A long time ahead in the future, in a galaxy far, far away...

After quite a long period of braving the trials of the Nedian Fields and questing to save the Universe; Claude Kenni, Rena Lanford, and their companions decided to take a well-deserved break in one of Nede's friendly towns. One which didn't actually appear in the game, of course, but it's in my story because I felt like it! So take off, ya' hosers!

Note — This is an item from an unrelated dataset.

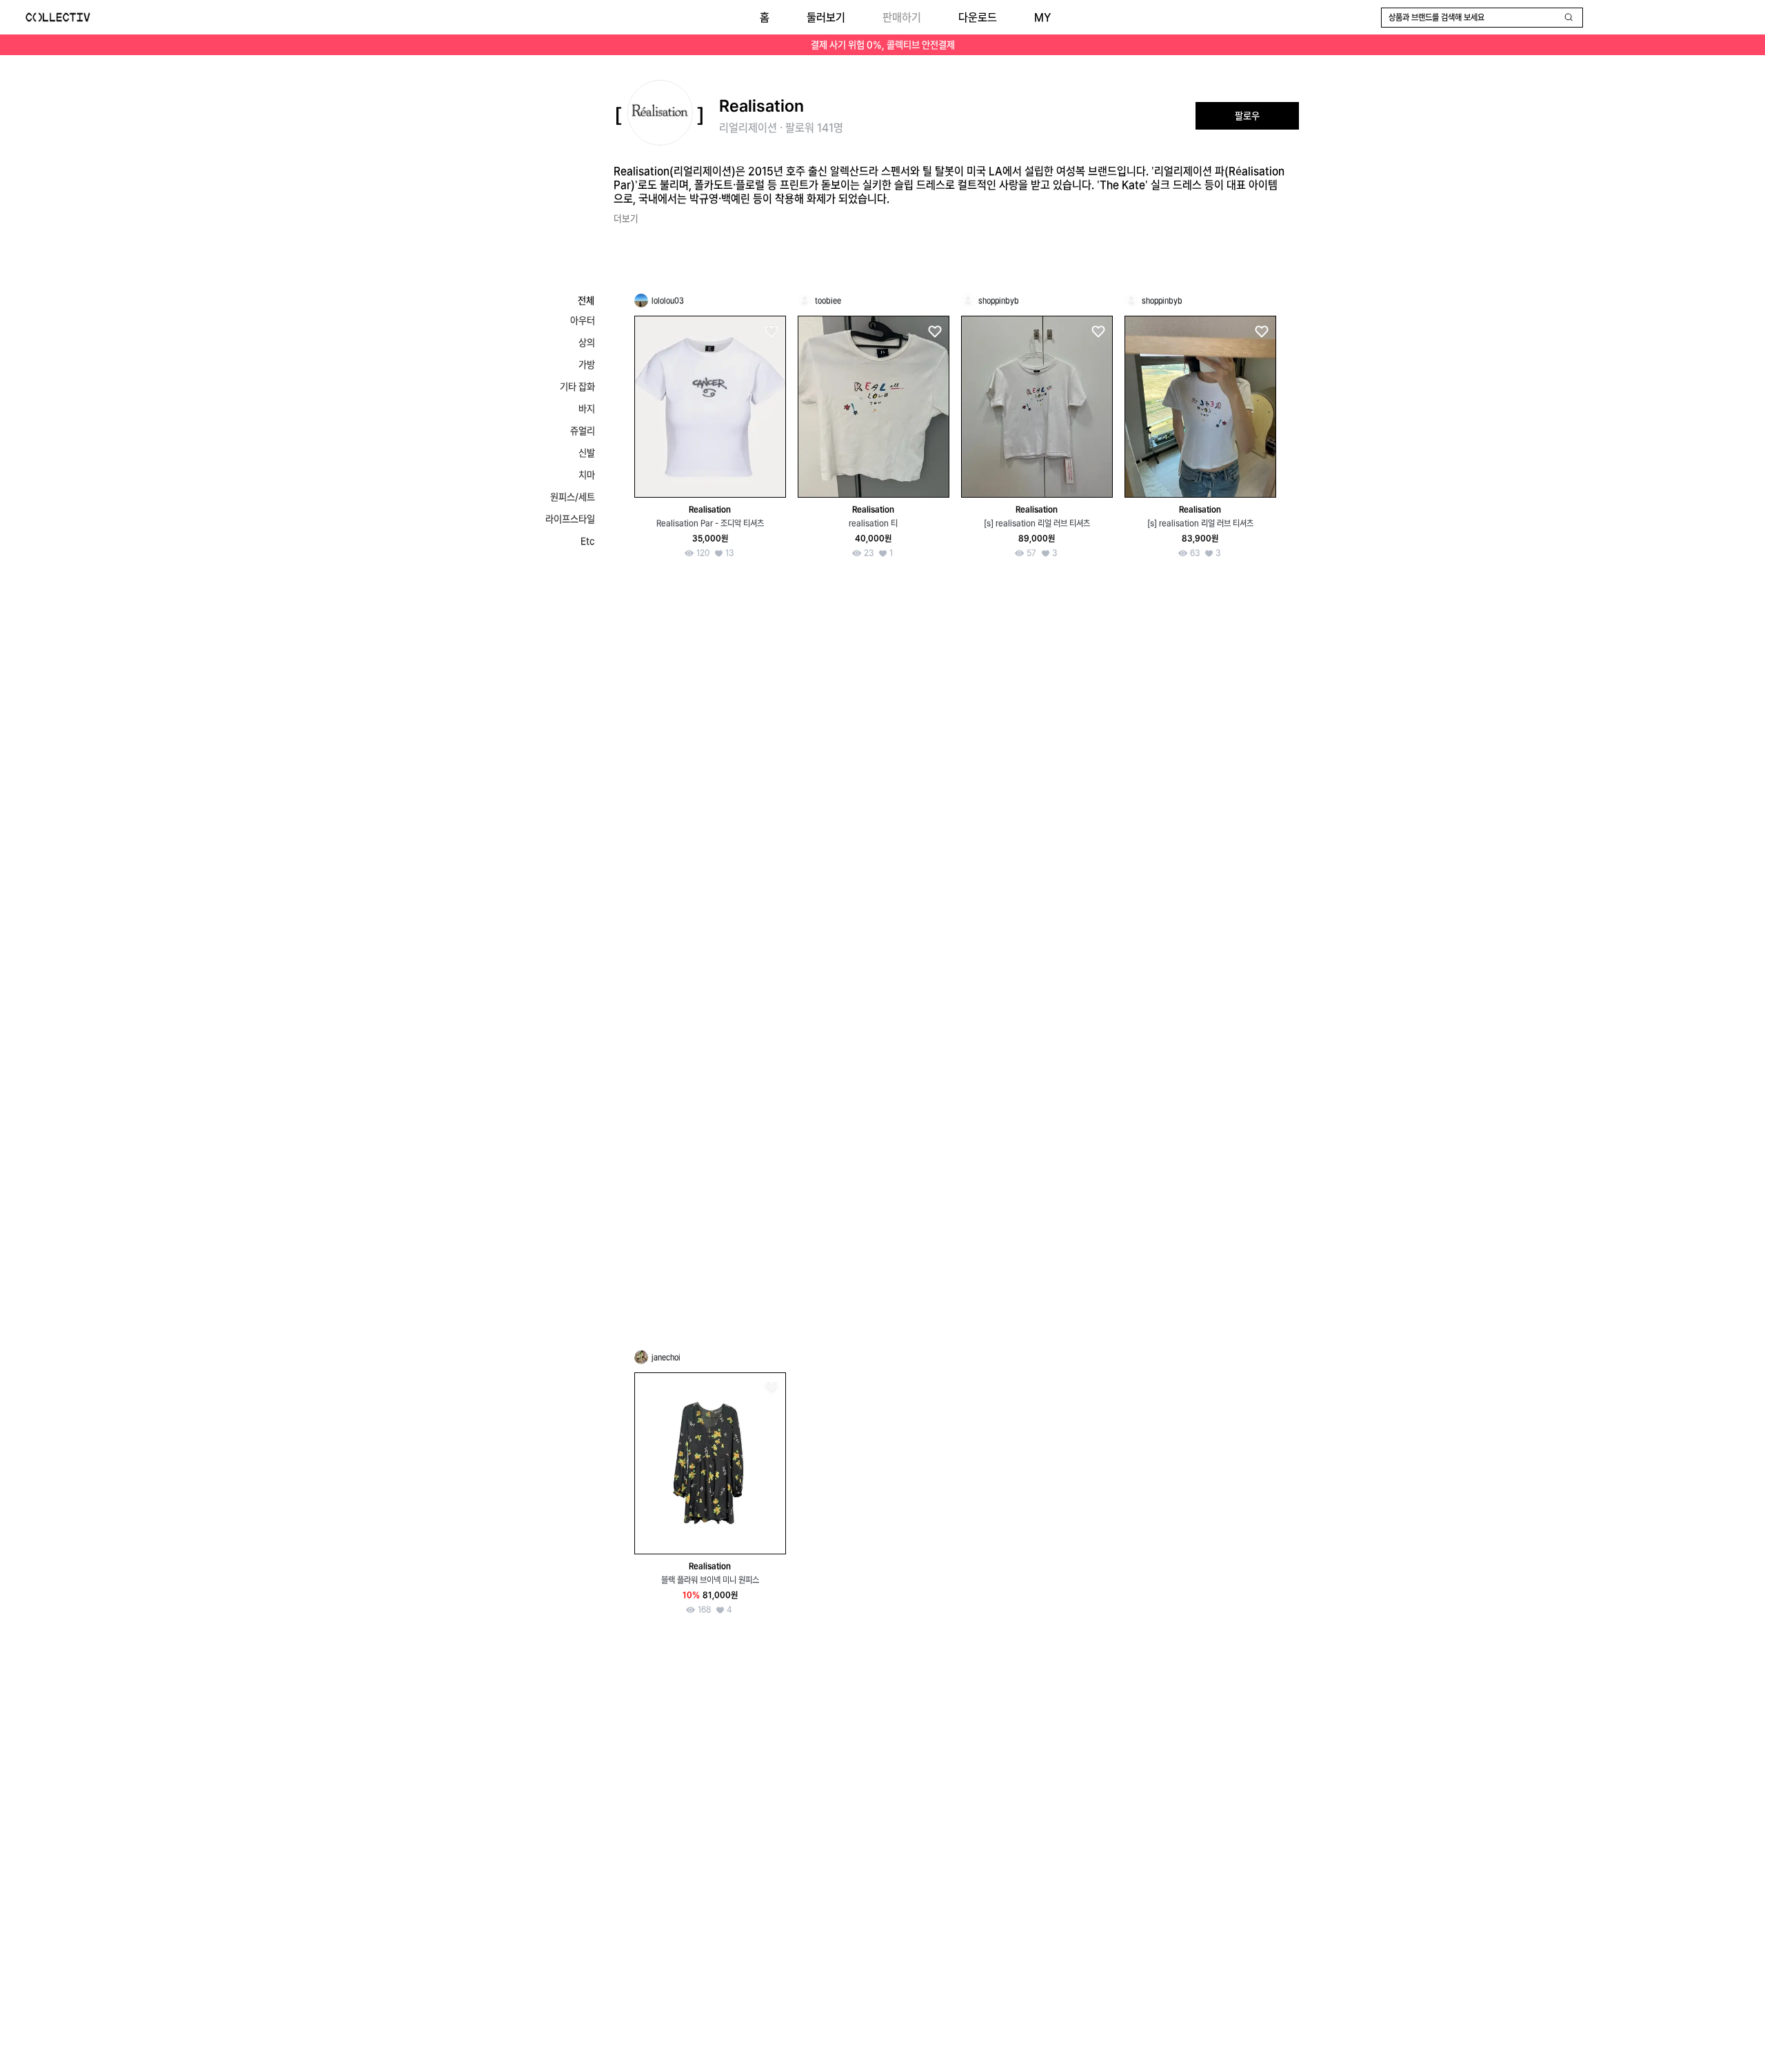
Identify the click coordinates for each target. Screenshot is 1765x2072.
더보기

Anyway, Ashton Anchors was greatly enjoying this day off and was wasting some time at the local library, playing around on the computers. The accident-prone hero had just recently discovered the amazing invention called "the internet" and he was currently having a blast reading story after story written by fans about himself and his friends' adventures. It felt kind of cool to see how many people out there were cheering for them and even writing their own adventure stories (if not a tad glorified) about them. Gyoro and Ururun, Ashton's body-sharing dragons, found these fanfics to be very juvenile and believed Ashton's obsession with them to be highly egotistical, but he really didn't care either way.

As Ashton was just finishing a story he rather enjoyed (something about him being really cool and fighting off a lot of monsters and not messing up in any way), Dias Flac sauntered up and glanced over the young man's shoulder (and dragon heads) to get a glimpse of the computer screen.

"What the heck are you doing?" the morose swordsman drawled in his usual deep, miserable voice. Ashton hated it when Dias talked like that. Dias always made him feel even more upset than usual and the last thing Ashton needed was someone adding to his near-crippling manic depression.

"Nuthin' much," Ashton replied, clicking through a few more pages of fanfictions, "I'm just looking at some stuff some of our fans wrote about us..."

The light from the screen flickered off of Dias' bored, half-closed mahogany eyes.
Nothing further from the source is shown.